Through an in-depth study of classical and contemporary texts, this course explored fundamental questions in epistemology (the study of knowledge) such as: What is knowledge and what are its limits? How can we respond to skeptical arguments that deny that we have much, if any, knowledge at all? How do reason, sense perception and the testimony of others function as sources of knowledge? Can the norms we use to determine what counts as knowledge only be specified relative to social and cultural contexts (as epistemic relativism claims)? Moreover, can we understand knowledge – a norm-governed rational activity – as a natural process that can be explained by using the same basic principles we use to explain other natural processes such as digestion and crystallization (as naturalized epistemology tries to do)? To what extent can we cleanly distinguish between epistemic rationality (which is concerned with what we ought to believe) and practical rationality (which is concerned with how we ought to act in the world)?
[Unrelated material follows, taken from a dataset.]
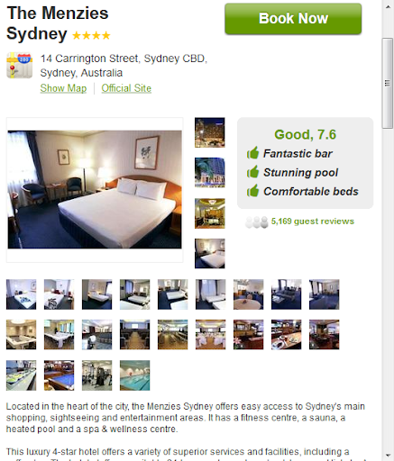Viewport: 394px width, 461px height.
Task: Click the scrollbar down arrow
Action: [x=388, y=456]
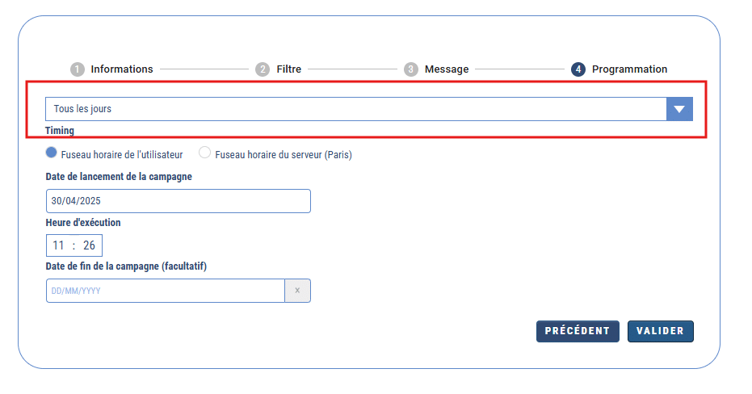Click the Valider button

click(x=660, y=331)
After exploring knowledge as an individual achievement, the course explored knowledge as a social phenomenon. It did so by addressing questions such as: What, if any, is the relation between knowledge and power? How do social practices and institutions (e.g. democratic institutions and internet communities) support and hinder the production of knowledge? How can we assess the epistemic merits of technologies such as AI that are increasingly restructuring our collective epistemic environment (e.g. by creating and consolidating echo chambers, and by proliferating the flow of mis- and disinformation)? Does our increasing dependence on such technologies support or hinder the cultivation of our capacities as knowers? Moreover, do such technologies strengthen or corrode the fabric of trust that binds together our epistemic communities? Lastly, can groups (such as juries or research bodies) count as knowers in their own right? By studying knowledge as a social phenomenon, the course explored how we can apply epistemology to real-world issues.